> [TASK REQUIREMENTS]: The records below should be written out again, exactly.

Stored data entries
=-=-=

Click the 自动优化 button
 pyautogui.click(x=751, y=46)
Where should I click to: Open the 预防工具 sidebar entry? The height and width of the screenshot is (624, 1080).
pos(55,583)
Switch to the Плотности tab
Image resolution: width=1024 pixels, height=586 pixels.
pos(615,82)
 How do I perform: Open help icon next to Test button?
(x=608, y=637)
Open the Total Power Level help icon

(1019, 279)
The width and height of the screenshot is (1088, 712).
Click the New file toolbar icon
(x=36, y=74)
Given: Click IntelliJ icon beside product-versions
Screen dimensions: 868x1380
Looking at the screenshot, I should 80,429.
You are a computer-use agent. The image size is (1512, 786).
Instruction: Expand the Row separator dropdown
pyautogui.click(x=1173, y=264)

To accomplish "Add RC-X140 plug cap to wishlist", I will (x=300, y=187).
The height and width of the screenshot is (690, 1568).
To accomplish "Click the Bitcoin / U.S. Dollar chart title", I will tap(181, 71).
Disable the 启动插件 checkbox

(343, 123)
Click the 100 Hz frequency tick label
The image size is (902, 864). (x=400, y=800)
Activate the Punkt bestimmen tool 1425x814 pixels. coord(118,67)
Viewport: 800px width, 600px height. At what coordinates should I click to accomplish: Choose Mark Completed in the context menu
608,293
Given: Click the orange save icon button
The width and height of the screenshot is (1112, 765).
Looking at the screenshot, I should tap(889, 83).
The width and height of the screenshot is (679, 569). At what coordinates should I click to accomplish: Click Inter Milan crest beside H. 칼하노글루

=-=-=

> [TASK OUTPUT]:
Click the 自动优化 button
 pyautogui.click(x=751, y=46)
Where should I click to: Open the 预防工具 sidebar entry? The height and width of the screenshot is (624, 1080).
pos(55,583)
Switch to the Плотности tab
Image resolution: width=1024 pixels, height=586 pixels.
pos(615,82)
 How do I perform: Open help icon next to Test button?
(x=608, y=637)
Open the Total Power Level help icon

(1019, 279)
The width and height of the screenshot is (1088, 712).
Click the New file toolbar icon
(x=36, y=74)
Given: Click IntelliJ icon beside product-versions
Screen dimensions: 868x1380
Looking at the screenshot, I should 80,429.
You are a computer-use agent. The image size is (1512, 786).
Instruction: Expand the Row separator dropdown
pyautogui.click(x=1173, y=264)

To accomplish "Add RC-X140 plug cap to wishlist", I will (x=300, y=187).
The height and width of the screenshot is (690, 1568).
To accomplish "Click the Bitcoin / U.S. Dollar chart title", I will tap(181, 71).
Disable the 启动插件 checkbox

(343, 123)
Click the 100 Hz frequency tick label
The image size is (902, 864). (x=400, y=800)
Activate the Punkt bestimmen tool 1425x814 pixels. coord(118,67)
Viewport: 800px width, 600px height. At what coordinates should I click to accomplish: Choose Mark Completed in the context menu
608,293
Given: Click the orange save icon button
The width and height of the screenshot is (1112, 765).
Looking at the screenshot, I should tap(889, 83).
The width and height of the screenshot is (679, 569). At what coordinates should I click to accomplish: Click Inter Milan crest beside H. 칼하노글루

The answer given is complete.